Re: [gentoo-dev] Evaluating a new malloc()
On 26 February 2013 16:37, Maciej Mrozowski wrote: > On Tuesday 26 of February 2013 11:44:31 Rich Freeman wrote: > > On Tue, Feb 26, 2013 at 11:35 AM, Alec Warner > wrote: > > > I see a *HUGE* reason. glibc ships with ptmalloc. If you think they > > > should use jemalloc, talk to them. Don't just do it in Gentoo. > > > > Certainly I think it would be far more productive to talk to the glibc > > maintainers first. > > You mean productive like below? ;) > > http://sourceware.org/bugzilla/show_bug.cgi?id=11261 > > Ulrich Drepper: > "Stop reopening. There is a solution for people who are stupid enough to > create too many threads. No implementation will be perfect for everyone. > The > glibc implementation is tuned for reasonable programs and will run much > faster > than any other I tested." > > Merge of jemalloc upstream is likely never going to happen. > > regards > MM It could happen. Ulrich Drepper is no longer in charge of Glibc and he's barely involved in the development at all recently from what i've heard/seen.
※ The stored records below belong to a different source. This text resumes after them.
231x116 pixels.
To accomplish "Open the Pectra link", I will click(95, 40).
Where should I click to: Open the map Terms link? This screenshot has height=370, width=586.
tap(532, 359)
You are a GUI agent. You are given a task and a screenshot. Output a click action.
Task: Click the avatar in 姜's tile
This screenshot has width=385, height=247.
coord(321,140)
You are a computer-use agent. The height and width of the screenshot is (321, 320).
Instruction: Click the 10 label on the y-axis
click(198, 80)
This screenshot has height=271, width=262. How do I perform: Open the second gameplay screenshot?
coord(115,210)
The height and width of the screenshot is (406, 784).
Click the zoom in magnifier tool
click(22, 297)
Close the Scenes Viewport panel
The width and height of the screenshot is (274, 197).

Re: [gentoo-dev] Evaluating a new malloc()
On Tuesday 26 of February 2013 11:44:31 Rich Freeman wrote: > On Tue, Feb 26, 2013 at 11:35 AM, Alec Warner wrote: > > I see a *HUGE* reason. glibc ships with ptmalloc. If you think they > > should use jemalloc, talk to them. Don't just do it in Gentoo. > > Certainly I think it would be far more productive to talk to the glibc > maintainers first. You mean productive like below? ;) http://sourceware.org/bugzilla/show_bug.cgi?id=11261 Ulrich Drepper: "Stop reopening. There is a solution for people who are stupid enough to create too many threads. No implementation will be perfect for everyone. The glibc implementation is tuned for reasonable programs and will run much faster than any other I tested." Merge of jemalloc upstream is likely never going to happen. regards MM signature.asc Description: This is a digitally signed message part.
Re: [gentoo-dev] Evaluating a new malloc()
On Tue, Feb 26, 2013 at 8:35 AM, Alec Warner wrote: > In terms of 'following Gentoo policy.' We encourage packages to be as > close to upstream as possible. I cannot fathom why when you basically > find a performance bug in malloc, you start a thread on the list about > replacing it; as opposed to filing a bug against glibc or emailing the > glibc lists and asking them about it. We may not understand it, but it does completely fit ryao's typical modus operandi.
Re: [gentoo-dev] Evaluating a new malloc()
On Tue, Feb 26, 2013 at 11:35 AM, Alec Warner wrote: > I see a *HUGE* reason. glibc ships with ptmalloc. If you think they > should use jemalloc, talk to them. Don't just do it in Gentoo. Certainly I think it would be far more productive to talk to the glibc maintainers first. However, nothing prevents anybody from creating a Gentoo package with an alternative glibc implementation, patchset, whatever, assuming they are willing to maintain it. It really is no different from having an alternative udev implementation. Gentoo is about choice. Now, whether it ever becomes the /default/ choice is another matter entirely. Nobody can prevent people from experimenting - Gentoo developers are permitted to waste their time if desired. :) Rich
Re: [gentoo-dev] Evaluating a new malloc()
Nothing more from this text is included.